INSTRUÇÃO ESCRITA A -
As afirmações (i), (ii) e (iii) concordam com o texto sobre Joana Simeão apresentado abaixo? Responda sim ou não a cada uma e cite literalmente as palavras do texto que decidem a resposta.
(i) A execução de Joana Simeão está comprovada.
(ii) O texto considera fácil abordar este assunto.
(iii) Os primeiros anos da independência são comparados a um filme “Western”.

FONTE -
──────
Eu,
como muitos outros moçambicanos da minha idade, vivi a euforia dos primeiros
anos da independência como um filme “Western”. Havia os bons e havia os maus.
Os bons eram os que trouxeram a liberdade. Os maus eram os que os bons acusavam
de ter sido traidores duma pátria que ainda não existia. Essa moçambicana
fazia, e continua a fazer, parte dos maus. E cantávamos sobre ela, dizíamos que
tinha sido “reaccionária”. Ela desapareceu, não se sabe para onde. Até hoje. Há
apenas especulações mais ou menos fundadas sobre a sua execução sob acusação de
ter traído a pátria ou, como alguém sugeriu numa discussão, de ter sido
“lesa-pátria”. Estou a falar de Joana Simeão.
Este
não é um assunto fácil de abordar. Para pessoas como eu, beneficiárias da liberdade
que outros mais corajosos, mais visionários e mais intrépidos do que os nossos
próprios pais produziram, é sempre muito mais fácil assumir uma posição de
superioridade moral. É fácil hoje, com a distância do cheiro da pólvora, das
intrigas próprias duma insurreição armada, exigir o tipo de rectidão moral que
eu próprio, nas mesmas circunstâncias, talvez nunca teria tido. E é fácil
também transmitir a ideia de que as vítimas das acções desses grandes homens e
mulheres que fizeram a nacionalidade moçambicana seriam, elas próprias, santas
ou, quiçá, a melhor alternativa para o país. É fácil também transmitir a
impressão de querer remexer em feridas que se deviam deixar sarar para o bem de
todos. Portanto, não é fácil abordar este assunto.
──────
INSTRUÇÃO ESCRITA B -
Reproduza o trecho da listagem abaixo que vai da linha que contém "Where should I click to: Expand" até o fim da listagem, com as duas pontas incluídas. Deixe as imagens de fora.
──────
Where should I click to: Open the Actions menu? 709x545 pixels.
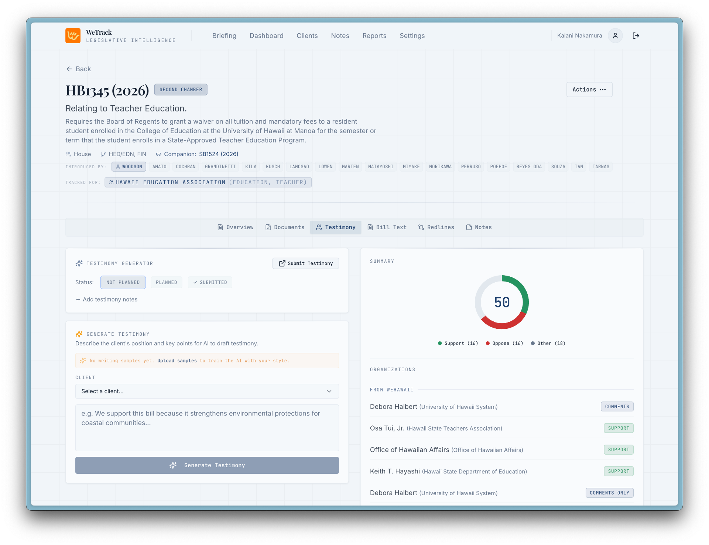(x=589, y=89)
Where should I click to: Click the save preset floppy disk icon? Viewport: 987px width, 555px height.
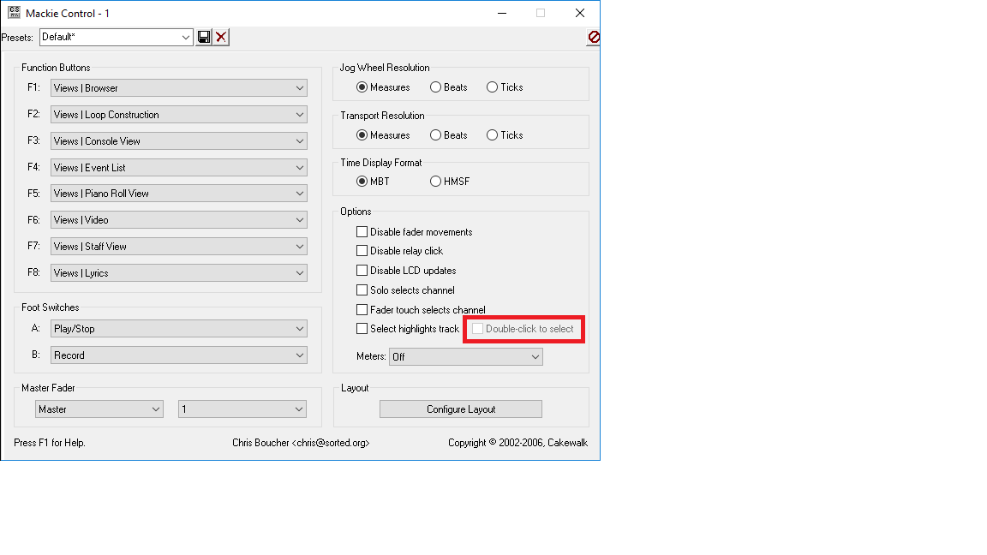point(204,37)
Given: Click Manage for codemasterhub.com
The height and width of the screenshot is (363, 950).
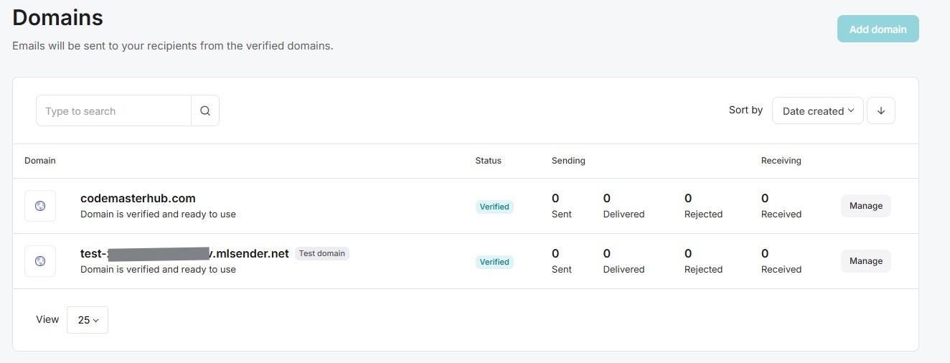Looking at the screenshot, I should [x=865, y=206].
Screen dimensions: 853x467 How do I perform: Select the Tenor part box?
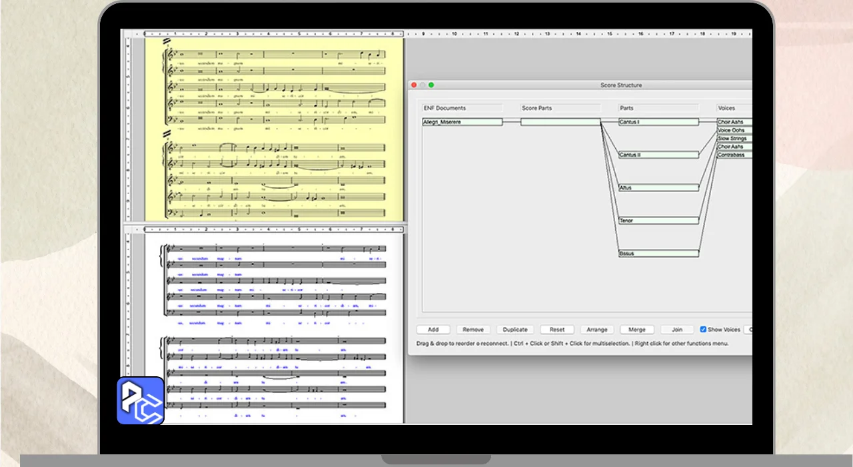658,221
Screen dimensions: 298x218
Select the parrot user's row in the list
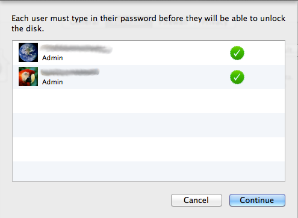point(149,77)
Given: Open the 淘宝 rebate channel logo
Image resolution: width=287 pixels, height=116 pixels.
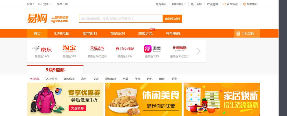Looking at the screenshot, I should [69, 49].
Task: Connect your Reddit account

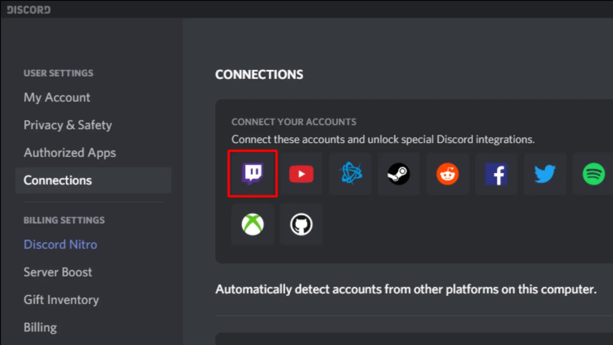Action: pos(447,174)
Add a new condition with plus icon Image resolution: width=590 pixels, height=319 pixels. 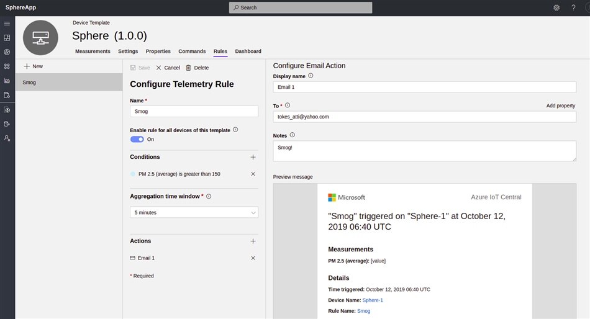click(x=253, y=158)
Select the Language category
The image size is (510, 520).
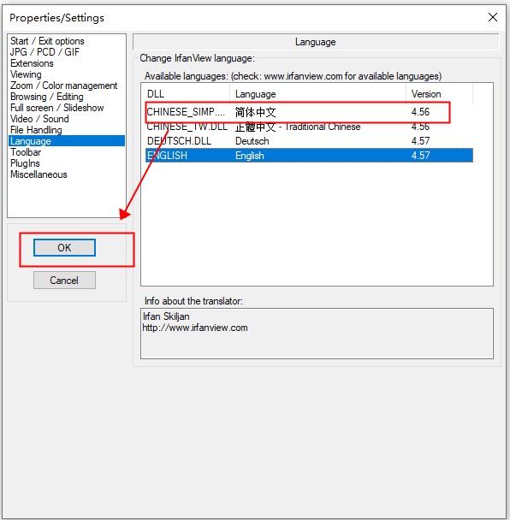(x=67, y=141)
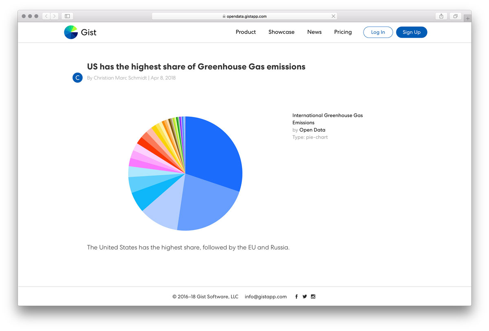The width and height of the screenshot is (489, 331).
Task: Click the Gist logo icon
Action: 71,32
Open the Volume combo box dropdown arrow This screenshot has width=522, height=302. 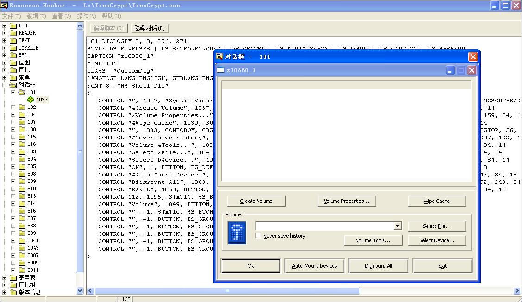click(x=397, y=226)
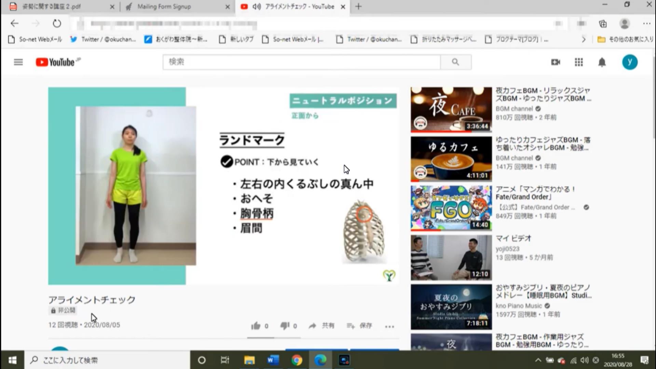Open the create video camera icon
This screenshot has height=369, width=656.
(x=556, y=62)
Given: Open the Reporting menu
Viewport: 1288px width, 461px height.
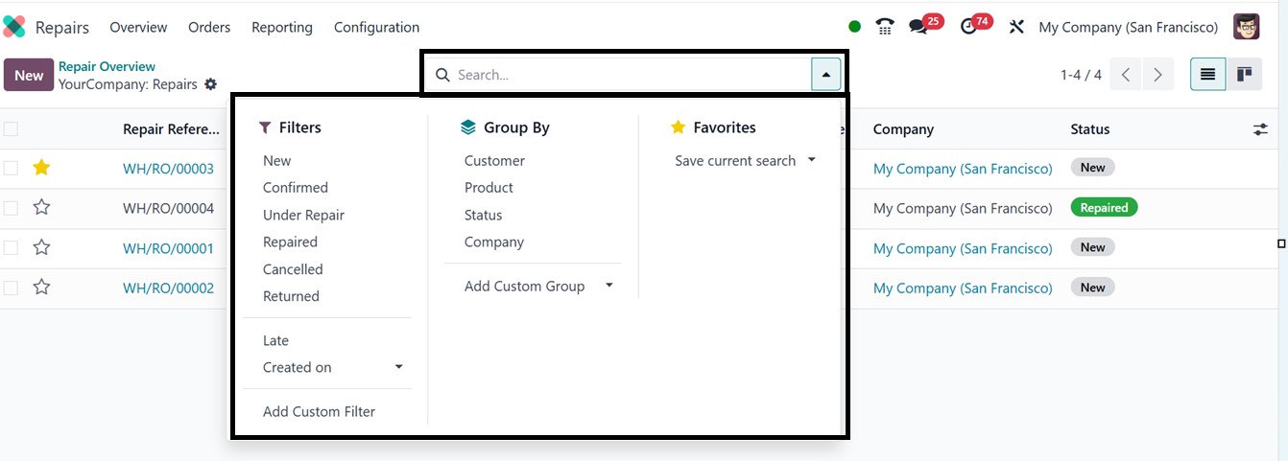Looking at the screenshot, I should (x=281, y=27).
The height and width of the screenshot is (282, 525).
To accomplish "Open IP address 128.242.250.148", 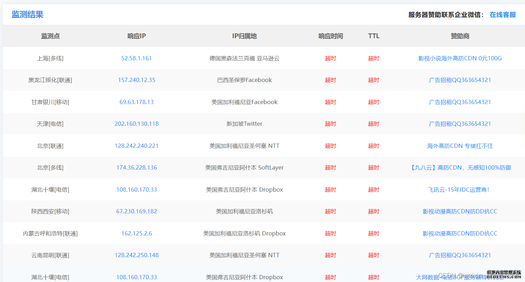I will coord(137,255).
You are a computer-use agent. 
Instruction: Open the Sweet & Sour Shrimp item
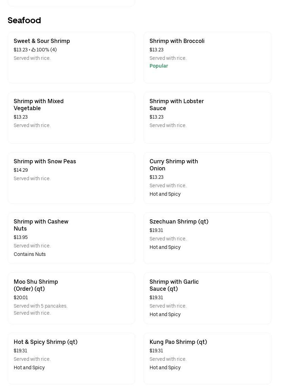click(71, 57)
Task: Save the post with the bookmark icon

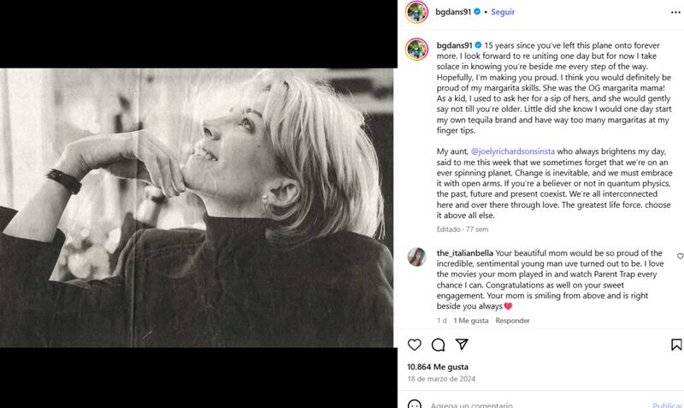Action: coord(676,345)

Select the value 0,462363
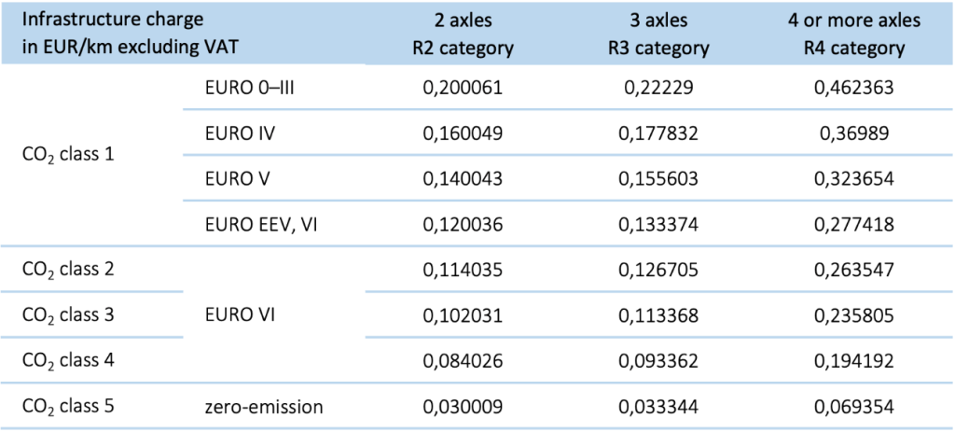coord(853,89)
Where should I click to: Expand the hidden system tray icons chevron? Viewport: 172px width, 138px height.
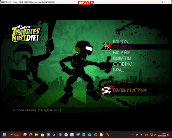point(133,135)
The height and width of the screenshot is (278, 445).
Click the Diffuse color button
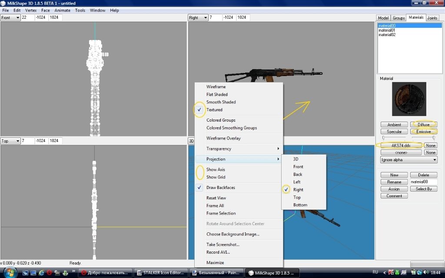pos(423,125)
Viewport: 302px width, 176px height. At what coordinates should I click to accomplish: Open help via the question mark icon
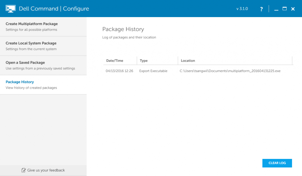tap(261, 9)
──────
RESPOSTA COMPLETA A -
(i) Não: “Há apenas especulações mais ou menos fundadas sobre a sua execução”.
(ii) Não: “Portanto, não é fácil abordar este assunto.”
(iii) Sim: “vivi a euforia dos primeiros anos da independência como um filme “Western””.

RESPOSTA COMPLETA B -
Where should I click to: Expand the hidden system tray icons chevron? Viewport: 172px width, 138px height.
point(133,135)
The height and width of the screenshot is (278, 445).
Click the Diffuse color button
pos(423,125)
Viewport: 302px width, 176px height. At what coordinates should I click to accomplish: Open help via the question mark icon
tap(261, 9)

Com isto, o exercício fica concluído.